Does going to school matter if it uses up the time you need to start a business, to learn to grow vegetables, to explore the world or make a dress? Or if it takes away time to love your family? What matters in a good life?
This rings true for me. I did very well in school, straight A's. However, when I got out, I didn't know how to function. I did get a job, two in fact. But I was stuck there. I didn't know how to relate to people(I wasn't home schooled.lol) and I second guessed EVERYTHING that I did because someone else didn't tell me to do it. I didn't trust myself enough to make a decision. How sad. We question the material that public schools are teaching but few of us question the basic ideas behind them. I will always wonder if I am teaching my kids everything they need to know.  I think success would ultimately be achieved if I taught them to have a  veracious desire to learn what they need to when they need to. That way, the gaps that I may leave will always be easy and fun to fill.

3 comments:

Marsha said...

The way I personally look at homeschooling is two-fold. The first thing is their education. You know to me this is vital it is one of the biggest reasons why we homeschool. Books are crucial to me and I don't see that chaning. However, with that said, I still take every opportunity to educate my girls on "living". If I am working on the checkbook, cooking, doing laundry or simply reorganizing a drawer, I include them. I want them to, not just know, but understand why I do things and why some things have to be done.

Glad you shared.

Crystal said...

Thanks Marsha, I agree with you, education is extremely important. I think where many of us get in trouble is when we say that school/learning is complete when we finish our check off list. What happens then is a race to the finish. "Let me finish the boring stuff so that I can have some real fun" Learning can be fun and having a motivation to learn is a very natural human desire.
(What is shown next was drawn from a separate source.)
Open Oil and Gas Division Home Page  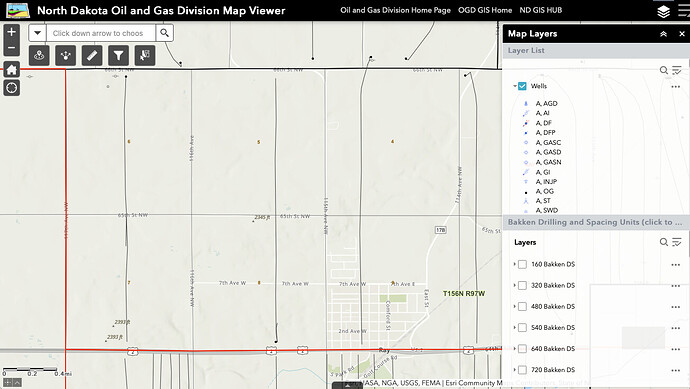(395, 10)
I think in many ways we have been programmed to think that learning should happen only when we have to and that there is no such thing as natural motivation. Then again, maybe I am wrong.lol After all, I was one of them "programmed" kids. :)

Marsha said...

I think books and life go hand in hand and many of us are trying to find the right way to make them fit together. I look forward to hear the new year is going for you guys.